Input data =>
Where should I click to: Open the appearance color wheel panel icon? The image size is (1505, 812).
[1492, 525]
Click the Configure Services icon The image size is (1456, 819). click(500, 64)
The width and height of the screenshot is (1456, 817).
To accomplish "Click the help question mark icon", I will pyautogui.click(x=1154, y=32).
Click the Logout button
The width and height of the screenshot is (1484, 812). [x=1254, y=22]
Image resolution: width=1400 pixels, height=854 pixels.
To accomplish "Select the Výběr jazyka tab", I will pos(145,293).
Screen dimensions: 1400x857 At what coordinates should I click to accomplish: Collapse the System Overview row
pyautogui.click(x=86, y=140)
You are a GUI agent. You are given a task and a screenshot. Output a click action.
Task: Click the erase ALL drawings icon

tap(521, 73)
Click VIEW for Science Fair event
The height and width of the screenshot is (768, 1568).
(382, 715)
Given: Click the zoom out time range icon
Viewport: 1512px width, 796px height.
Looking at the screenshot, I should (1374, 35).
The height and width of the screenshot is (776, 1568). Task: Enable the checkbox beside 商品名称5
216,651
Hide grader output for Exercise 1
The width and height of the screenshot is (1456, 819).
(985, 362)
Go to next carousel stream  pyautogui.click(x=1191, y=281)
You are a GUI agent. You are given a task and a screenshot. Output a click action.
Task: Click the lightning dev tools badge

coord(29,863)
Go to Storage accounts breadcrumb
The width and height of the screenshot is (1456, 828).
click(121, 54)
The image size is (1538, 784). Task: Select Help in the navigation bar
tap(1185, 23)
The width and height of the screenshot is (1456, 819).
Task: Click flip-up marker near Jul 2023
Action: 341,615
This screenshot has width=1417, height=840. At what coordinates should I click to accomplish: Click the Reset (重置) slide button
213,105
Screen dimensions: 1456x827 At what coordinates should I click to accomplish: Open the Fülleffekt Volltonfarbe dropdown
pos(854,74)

Task goal => The result consists of the line with "Click the Logout button" through the last line of the entries above, repeated exactly and with nothing else.

Exercise result =>
Click the Logout button
The width and height of the screenshot is (1484, 812). [x=1254, y=22]
Image resolution: width=1400 pixels, height=854 pixels.
To accomplish "Select the Výběr jazyka tab", I will pos(145,293).
Screen dimensions: 1400x857 At what coordinates should I click to accomplish: Collapse the System Overview row
pyautogui.click(x=86, y=140)
You are a GUI agent. You are given a task and a screenshot. Output a click action.
Task: Click the erase ALL drawings icon

tap(521, 73)
Click VIEW for Science Fair event
The height and width of the screenshot is (768, 1568).
(382, 715)
Given: Click the zoom out time range icon
Viewport: 1512px width, 796px height.
Looking at the screenshot, I should (1374, 35).
The height and width of the screenshot is (776, 1568). Task: Enable the checkbox beside 商品名称5
216,651
Hide grader output for Exercise 1
The width and height of the screenshot is (1456, 819).
(985, 362)
Go to next carousel stream  pyautogui.click(x=1191, y=281)
You are a GUI agent. You are given a task and a screenshot. Output a click action.
Task: Click the lightning dev tools badge

coord(29,863)
Go to Storage accounts breadcrumb
The width and height of the screenshot is (1456, 828).
click(121, 54)
The image size is (1538, 784). Task: Select Help in the navigation bar
tap(1185, 23)
The width and height of the screenshot is (1456, 819).
Task: Click flip-up marker near Jul 2023
Action: 341,615
This screenshot has width=1417, height=840. At what coordinates should I click to accomplish: Click the Reset (重置) slide button
213,105
Screen dimensions: 1456x827 At what coordinates should I click to accomplish: Open the Fülleffekt Volltonfarbe dropdown
pos(854,74)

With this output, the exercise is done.